**Objective**
Write out every one of the lines below word for word, with nothing changed.

[Element and text location data]
□ □ □ □ □ □ □

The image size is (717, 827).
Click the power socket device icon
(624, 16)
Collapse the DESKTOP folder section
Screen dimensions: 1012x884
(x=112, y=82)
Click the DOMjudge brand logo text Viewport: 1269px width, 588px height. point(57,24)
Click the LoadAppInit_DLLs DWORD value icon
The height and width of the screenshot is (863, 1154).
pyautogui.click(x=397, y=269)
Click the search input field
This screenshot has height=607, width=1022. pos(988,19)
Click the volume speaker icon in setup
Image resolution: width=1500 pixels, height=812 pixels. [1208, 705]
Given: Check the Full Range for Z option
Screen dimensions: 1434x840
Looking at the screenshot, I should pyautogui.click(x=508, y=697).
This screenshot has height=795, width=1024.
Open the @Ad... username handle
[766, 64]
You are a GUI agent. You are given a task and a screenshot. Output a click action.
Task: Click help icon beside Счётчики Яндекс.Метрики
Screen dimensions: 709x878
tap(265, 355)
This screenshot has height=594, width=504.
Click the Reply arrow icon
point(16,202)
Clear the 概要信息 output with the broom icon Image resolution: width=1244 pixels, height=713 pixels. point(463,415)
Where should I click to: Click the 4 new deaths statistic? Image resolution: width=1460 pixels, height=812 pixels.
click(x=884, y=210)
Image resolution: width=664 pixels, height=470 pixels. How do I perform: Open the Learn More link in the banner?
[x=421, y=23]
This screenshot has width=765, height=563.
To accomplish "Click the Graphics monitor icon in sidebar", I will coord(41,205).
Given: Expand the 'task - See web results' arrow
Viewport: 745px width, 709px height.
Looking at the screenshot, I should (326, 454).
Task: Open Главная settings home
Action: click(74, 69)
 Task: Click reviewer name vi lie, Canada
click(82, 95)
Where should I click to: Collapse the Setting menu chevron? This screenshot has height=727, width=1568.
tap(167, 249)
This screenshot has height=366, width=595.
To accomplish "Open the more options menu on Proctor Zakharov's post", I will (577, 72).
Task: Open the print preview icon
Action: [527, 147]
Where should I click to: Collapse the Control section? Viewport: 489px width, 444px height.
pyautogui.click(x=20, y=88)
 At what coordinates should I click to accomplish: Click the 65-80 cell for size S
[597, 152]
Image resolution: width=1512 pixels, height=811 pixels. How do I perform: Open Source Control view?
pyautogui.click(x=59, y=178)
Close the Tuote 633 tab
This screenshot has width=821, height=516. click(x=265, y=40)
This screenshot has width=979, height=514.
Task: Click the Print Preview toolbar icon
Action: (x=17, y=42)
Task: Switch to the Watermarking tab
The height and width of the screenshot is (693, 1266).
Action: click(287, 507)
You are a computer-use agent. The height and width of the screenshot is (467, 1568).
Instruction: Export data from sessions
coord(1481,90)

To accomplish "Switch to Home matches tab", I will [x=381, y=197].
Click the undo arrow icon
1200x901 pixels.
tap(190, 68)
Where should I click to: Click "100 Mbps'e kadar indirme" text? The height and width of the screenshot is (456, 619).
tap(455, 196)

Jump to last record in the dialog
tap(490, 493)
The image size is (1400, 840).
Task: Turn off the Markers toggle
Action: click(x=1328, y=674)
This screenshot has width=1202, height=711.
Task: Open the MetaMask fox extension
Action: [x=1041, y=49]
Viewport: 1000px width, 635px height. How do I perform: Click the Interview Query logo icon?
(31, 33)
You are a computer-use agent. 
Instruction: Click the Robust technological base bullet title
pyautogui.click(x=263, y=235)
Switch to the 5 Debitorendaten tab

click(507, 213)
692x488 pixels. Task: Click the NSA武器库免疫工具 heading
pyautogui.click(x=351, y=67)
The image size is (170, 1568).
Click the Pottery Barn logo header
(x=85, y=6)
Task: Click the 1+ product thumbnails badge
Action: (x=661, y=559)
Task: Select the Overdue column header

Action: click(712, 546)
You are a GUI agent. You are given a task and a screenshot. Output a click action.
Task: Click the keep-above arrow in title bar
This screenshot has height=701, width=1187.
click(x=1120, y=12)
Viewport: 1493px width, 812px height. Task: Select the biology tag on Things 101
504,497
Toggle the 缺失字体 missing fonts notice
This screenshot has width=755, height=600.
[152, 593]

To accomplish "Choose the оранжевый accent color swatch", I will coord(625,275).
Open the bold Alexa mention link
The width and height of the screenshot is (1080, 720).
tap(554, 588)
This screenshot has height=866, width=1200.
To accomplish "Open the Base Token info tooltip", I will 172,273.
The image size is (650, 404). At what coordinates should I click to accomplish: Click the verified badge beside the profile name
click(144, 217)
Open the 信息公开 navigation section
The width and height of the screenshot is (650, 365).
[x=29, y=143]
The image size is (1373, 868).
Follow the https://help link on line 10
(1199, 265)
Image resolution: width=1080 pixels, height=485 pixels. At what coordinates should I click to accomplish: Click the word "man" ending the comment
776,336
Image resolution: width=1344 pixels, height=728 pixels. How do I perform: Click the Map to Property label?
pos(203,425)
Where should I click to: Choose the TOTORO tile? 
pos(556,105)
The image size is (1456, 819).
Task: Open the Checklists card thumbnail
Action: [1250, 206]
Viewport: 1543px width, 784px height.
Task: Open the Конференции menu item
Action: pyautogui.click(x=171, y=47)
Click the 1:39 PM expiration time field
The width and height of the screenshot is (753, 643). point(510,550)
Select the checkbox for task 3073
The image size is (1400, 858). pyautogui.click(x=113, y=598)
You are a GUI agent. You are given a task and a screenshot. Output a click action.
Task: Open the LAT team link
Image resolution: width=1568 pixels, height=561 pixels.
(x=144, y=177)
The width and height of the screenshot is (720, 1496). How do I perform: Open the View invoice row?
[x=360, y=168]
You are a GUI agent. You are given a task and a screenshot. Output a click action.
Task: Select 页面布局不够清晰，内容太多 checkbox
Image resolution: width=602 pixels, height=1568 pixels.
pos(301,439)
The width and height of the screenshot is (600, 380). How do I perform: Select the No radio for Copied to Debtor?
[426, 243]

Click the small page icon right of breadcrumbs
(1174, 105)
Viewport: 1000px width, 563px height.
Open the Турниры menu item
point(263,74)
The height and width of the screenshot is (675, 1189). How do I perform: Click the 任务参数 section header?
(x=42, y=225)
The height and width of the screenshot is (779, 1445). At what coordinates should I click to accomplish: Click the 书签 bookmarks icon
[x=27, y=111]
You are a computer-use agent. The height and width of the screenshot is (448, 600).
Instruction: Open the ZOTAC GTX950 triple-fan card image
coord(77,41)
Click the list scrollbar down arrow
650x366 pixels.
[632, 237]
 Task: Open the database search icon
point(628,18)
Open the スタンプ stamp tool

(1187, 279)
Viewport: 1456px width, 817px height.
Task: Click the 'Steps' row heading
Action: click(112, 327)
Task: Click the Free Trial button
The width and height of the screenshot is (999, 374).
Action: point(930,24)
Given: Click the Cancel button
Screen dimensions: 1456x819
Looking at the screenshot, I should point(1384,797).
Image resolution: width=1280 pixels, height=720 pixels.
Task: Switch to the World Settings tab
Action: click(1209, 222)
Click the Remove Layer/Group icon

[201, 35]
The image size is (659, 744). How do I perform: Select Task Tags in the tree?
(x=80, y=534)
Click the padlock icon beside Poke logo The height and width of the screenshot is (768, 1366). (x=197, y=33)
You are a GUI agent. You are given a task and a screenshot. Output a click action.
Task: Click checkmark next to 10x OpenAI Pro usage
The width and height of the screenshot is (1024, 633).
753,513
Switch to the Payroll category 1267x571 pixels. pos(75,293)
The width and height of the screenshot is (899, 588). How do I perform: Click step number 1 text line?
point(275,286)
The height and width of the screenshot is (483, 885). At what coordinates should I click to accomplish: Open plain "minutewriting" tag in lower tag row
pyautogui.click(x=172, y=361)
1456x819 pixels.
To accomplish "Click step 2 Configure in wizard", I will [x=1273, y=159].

□ □ □ □ □ □ □

**Full solution**
The image size is (717, 827).
Click the power socket device icon
(624, 16)
Collapse the DESKTOP folder section
Screen dimensions: 1012x884
(x=112, y=82)
Click the DOMjudge brand logo text Viewport: 1269px width, 588px height. point(57,24)
Click the LoadAppInit_DLLs DWORD value icon
The height and width of the screenshot is (863, 1154).
pyautogui.click(x=397, y=269)
Click the search input field
This screenshot has height=607, width=1022. pos(988,19)
Click the volume speaker icon in setup
Image resolution: width=1500 pixels, height=812 pixels. [1208, 705]
Given: Check the Full Range for Z option
Screen dimensions: 1434x840
Looking at the screenshot, I should pyautogui.click(x=508, y=697).
This screenshot has height=795, width=1024.
Open the @Ad... username handle
[766, 64]
You are a GUI agent. You are given a task and a screenshot. Output a click action.
Task: Click help icon beside Счётчики Яндекс.Метрики
Screen dimensions: 709x878
tap(265, 355)
This screenshot has height=594, width=504.
Click the Reply arrow icon
point(16,202)
Clear the 概要信息 output with the broom icon Image resolution: width=1244 pixels, height=713 pixels. point(463,415)
Where should I click to: Click the 4 new deaths statistic? Image resolution: width=1460 pixels, height=812 pixels.
click(x=884, y=210)
Image resolution: width=664 pixels, height=470 pixels. How do I perform: Open the Learn More link in the banner?
[x=421, y=23]
This screenshot has width=765, height=563.
To accomplish "Click the Graphics monitor icon in sidebar", I will coord(41,205).
Given: Expand the 'task - See web results' arrow
Viewport: 745px width, 709px height.
Looking at the screenshot, I should (326, 454).
Task: Open Главная settings home
Action: click(74, 69)
 Task: Click reviewer name vi lie, Canada
click(82, 95)
Where should I click to: Collapse the Setting menu chevron? This screenshot has height=727, width=1568.
tap(167, 249)
This screenshot has height=366, width=595.
To accomplish "Open the more options menu on Proctor Zakharov's post", I will (577, 72).
Task: Open the print preview icon
Action: [527, 147]
Where should I click to: Collapse the Control section? Viewport: 489px width, 444px height.
pyautogui.click(x=20, y=88)
 At what coordinates should I click to accomplish: Click the 65-80 cell for size S
[597, 152]
Image resolution: width=1512 pixels, height=811 pixels. How do I perform: Open Source Control view?
pyautogui.click(x=59, y=178)
Close the Tuote 633 tab
This screenshot has width=821, height=516. click(x=265, y=40)
This screenshot has width=979, height=514.
Task: Click the Print Preview toolbar icon
Action: (x=17, y=42)
Task: Switch to the Watermarking tab
The height and width of the screenshot is (693, 1266).
Action: click(287, 507)
You are a computer-use agent. The height and width of the screenshot is (467, 1568).
Instruction: Export data from sessions
coord(1481,90)

To accomplish "Switch to Home matches tab", I will [x=381, y=197].
Click the undo arrow icon
1200x901 pixels.
tap(190, 68)
Where should I click to: Click "100 Mbps'e kadar indirme" text? The height and width of the screenshot is (456, 619).
tap(455, 196)

Jump to last record in the dialog
tap(490, 493)
The image size is (1400, 840).
Task: Turn off the Markers toggle
Action: click(x=1328, y=674)
This screenshot has width=1202, height=711.
Task: Open the MetaMask fox extension
Action: [x=1041, y=49]
Viewport: 1000px width, 635px height. How do I perform: Click the Interview Query logo icon?
(31, 33)
You are a computer-use agent. 
Instruction: Click the Robust technological base bullet title
pyautogui.click(x=263, y=235)
Switch to the 5 Debitorendaten tab

click(507, 213)
692x488 pixels. Task: Click the NSA武器库免疫工具 heading
pyautogui.click(x=351, y=67)
The image size is (170, 1568).
Click the Pottery Barn logo header
(x=85, y=6)
Task: Click the 1+ product thumbnails badge
Action: (x=661, y=559)
Task: Select the Overdue column header

Action: click(712, 546)
You are a GUI agent. You are given a task and a screenshot. Output a click action.
Task: Click the keep-above arrow in title bar
This screenshot has height=701, width=1187.
click(x=1120, y=12)
Viewport: 1493px width, 812px height. Task: Select the biology tag on Things 101
504,497
Toggle the 缺失字体 missing fonts notice
This screenshot has width=755, height=600.
[152, 593]

To accomplish "Choose the оранжевый accent color swatch", I will coord(625,275).
Open the bold Alexa mention link
The width and height of the screenshot is (1080, 720).
tap(554, 588)
This screenshot has height=866, width=1200.
To accomplish "Open the Base Token info tooltip", I will 172,273.
The image size is (650, 404). At what coordinates should I click to accomplish: Click the verified badge beside the profile name
click(144, 217)
Open the 信息公开 navigation section
The width and height of the screenshot is (650, 365).
[x=29, y=143]
The image size is (1373, 868).
Follow the https://help link on line 10
(1199, 265)
Image resolution: width=1080 pixels, height=485 pixels. At what coordinates should I click to accomplish: Click the word "man" ending the comment
776,336
Image resolution: width=1344 pixels, height=728 pixels. How do I perform: Click the Map to Property label?
pos(203,425)
Where should I click to: Choose the TOTORO tile? 
pos(556,105)
The image size is (1456, 819).
Task: Open the Checklists card thumbnail
Action: [1250, 206]
Viewport: 1543px width, 784px height.
Task: Open the Конференции menu item
Action: pyautogui.click(x=171, y=47)
Click the 1:39 PM expiration time field
The width and height of the screenshot is (753, 643). point(510,550)
Select the checkbox for task 3073
The image size is (1400, 858). pyautogui.click(x=113, y=598)
You are a GUI agent. You are given a task and a screenshot. Output a click action.
Task: Open the LAT team link
Image resolution: width=1568 pixels, height=561 pixels.
(x=144, y=177)
The width and height of the screenshot is (720, 1496). How do I perform: Open the View invoice row?
[x=360, y=168]
You are a GUI agent. You are given a task and a screenshot. Output a click action.
Task: Select 页面布局不够清晰，内容太多 checkbox
Image resolution: width=602 pixels, height=1568 pixels.
pos(301,439)
The width and height of the screenshot is (600, 380). How do I perform: Select the No radio for Copied to Debtor?
[426, 243]

Click the small page icon right of breadcrumbs
(1174, 105)
Viewport: 1000px width, 563px height.
Open the Турниры menu item
point(263,74)
The height and width of the screenshot is (675, 1189). How do I perform: Click the 任务参数 section header?
(x=42, y=225)
The height and width of the screenshot is (779, 1445). At what coordinates should I click to accomplish: Click the 书签 bookmarks icon
[x=27, y=111]
You are a computer-use agent. The height and width of the screenshot is (448, 600).
Instruction: Open the ZOTAC GTX950 triple-fan card image
coord(77,41)
Click the list scrollbar down arrow
650x366 pixels.
[632, 237]
 Task: Open the database search icon
point(628,18)
Open the スタンプ stamp tool

(1187, 279)
Viewport: 1456px width, 817px height.
Task: Click the 'Steps' row heading
Action: click(112, 327)
Task: Click the Free Trial button
The width and height of the screenshot is (999, 374).
Action: point(930,24)
Given: Click the Cancel button
Screen dimensions: 1456x819
Looking at the screenshot, I should point(1384,797).
Image resolution: width=1280 pixels, height=720 pixels.
Task: Switch to the World Settings tab
Action: click(1209, 222)
Click the Remove Layer/Group icon

[201, 35]
The image size is (659, 744). How do I perform: Select Task Tags in the tree?
(x=80, y=534)
Click the padlock icon beside Poke logo The height and width of the screenshot is (768, 1366). (x=197, y=33)
You are a GUI agent. You are given a task and a screenshot. Output a click action.
Task: Click checkmark next to 10x OpenAI Pro usage
The width and height of the screenshot is (1024, 633).
753,513
Switch to the Payroll category 1267x571 pixels. pos(75,293)
The width and height of the screenshot is (899, 588). How do I perform: Click step number 1 text line?
point(275,286)
The height and width of the screenshot is (483, 885). At what coordinates should I click to accomplish: Open plain "minutewriting" tag in lower tag row
pyautogui.click(x=172, y=361)
1456x819 pixels.
To accomplish "Click step 2 Configure in wizard", I will [x=1273, y=159].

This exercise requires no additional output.